Deux moyens-métrages très attachants

Thomas et son ami Thomas ont pour habitude de traîner ensemble au café, plusieurs fois par semaine. Mais cette fois-ci, le premier annonce au second qu’il va devoir accompagner deux voyageurs inuits, amis de son père, qui souhaitent découvrir la France. Tous deux décident alors de jouer le rôle de leurs accompagnateurs… Quelque temps après, le réalisateur Sébastien Betbeder retrouve ses deux acteurs afin de discuter avec eux de l’écriture d’un scénario qui sera tourné au Groënland, dans le village de leurs deux visiteurs inuits…

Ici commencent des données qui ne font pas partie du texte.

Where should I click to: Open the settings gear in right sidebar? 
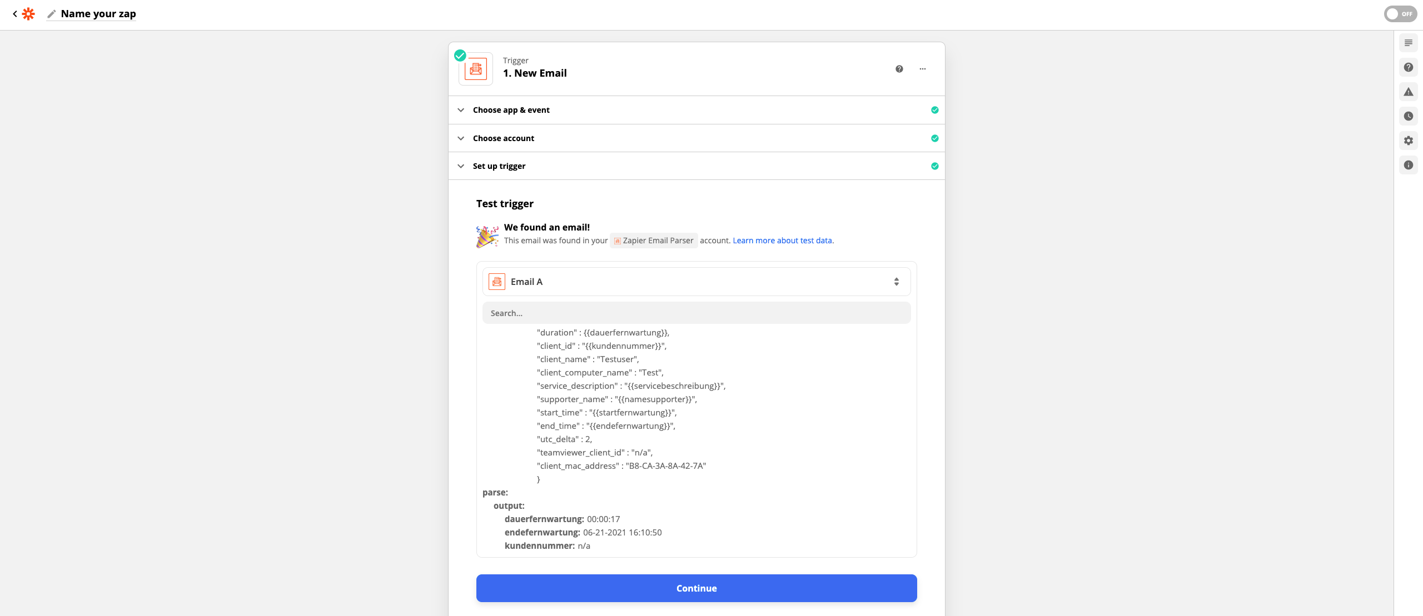(1408, 141)
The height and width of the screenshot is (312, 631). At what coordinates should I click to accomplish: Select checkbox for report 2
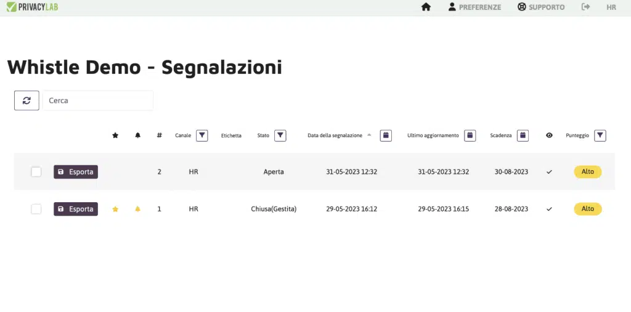pyautogui.click(x=36, y=172)
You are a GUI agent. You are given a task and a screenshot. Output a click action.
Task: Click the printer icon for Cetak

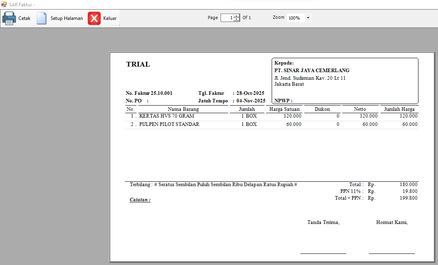click(9, 18)
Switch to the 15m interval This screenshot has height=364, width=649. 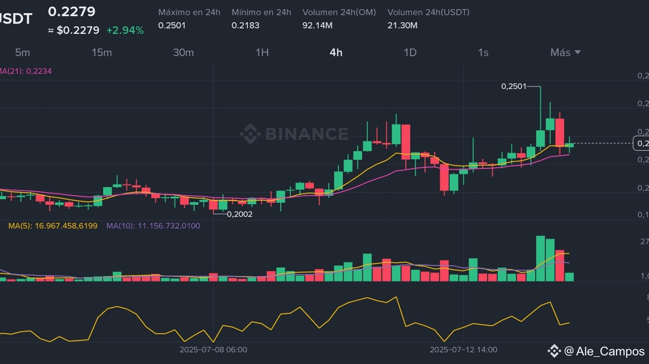pyautogui.click(x=102, y=53)
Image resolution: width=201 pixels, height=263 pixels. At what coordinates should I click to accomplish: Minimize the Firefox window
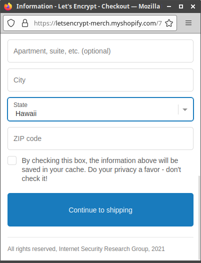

Belle initiative que d’avoir collé en double programme ces deux moyens-métrages de Sébastien Betbeder ("2 automnes, 3 hivers"). D’abord parce qu’ils font preuve d’une qualité d’écriture plutôt rare au sein de ce format – "Inupiluk" fut d’ailleurs récompensé du Prix Louis Delluc et nominé cette année au César du meilleur court-métrage. Ensuite parce qu’ils forment un diptyque très intéressant sur la notion d’improvisation. Dans "Inupiluk", deux jeunes parisiens improvisent des rôles de guides pour leurs deux hôtes inuits venus visiter la France. L’astuce centrale de ce moyen-métrage home-made, aussi simple que touchant, vise à rendre les deux français encore plus largués que leurs visiteurs, ces derniers restant curieux et émerveillés par tout, a contrario de leurs deux guides qui se retrouvent en position de jouer la surprise pour mieux gérer la barrière du langage. Il en ressort une petite excursion agréable et décalée, interprétée par une poignée de comédiens très en phase avec leurs rôles. C’est même d’autant plus émouvant que rien ne semble « joué », les émotions comme les situations…

Dans "Le film que nous tournerons au Groënland", on franchit le quatrième mur pour s’attacher à la préparation, là encore improvisée, d’un tournage visant à faire suite à "Inupiluk". Deux idées conjointes viennent alors se rencontrer : un scénario à développer, un tournage à préparer, un rôle à imaginer. L’occasion pour les acteurs Thomas Blanchard et Thomas Scimeca de « jouer » face caméra ce qu’ils envisagent de jouer sur le futur tournage. Ayant bien compris que leur amitié et leur complicité étaient le ciment d’une vraie fibre comique (et en effet, ils sont plutôt amusants), Betbeder leur laisse le champ libre pour mieux improviser en temps réel les préparatifs du futur tournage. Le plus fort, c’est qu’au détour de quelques scènes autour d’un barbecue ou d’une séance de drague ratée, la fiction en arrive à s’installer, subtilement et toujours en douceur, évitant ainsi au moyen-métrage de ressembler à un énième making-of de film. Une belle caractéristique qui ne fait que renforcer notre envie de visionner le futur film en question, intitulé "Voyage à Kullorsuaq".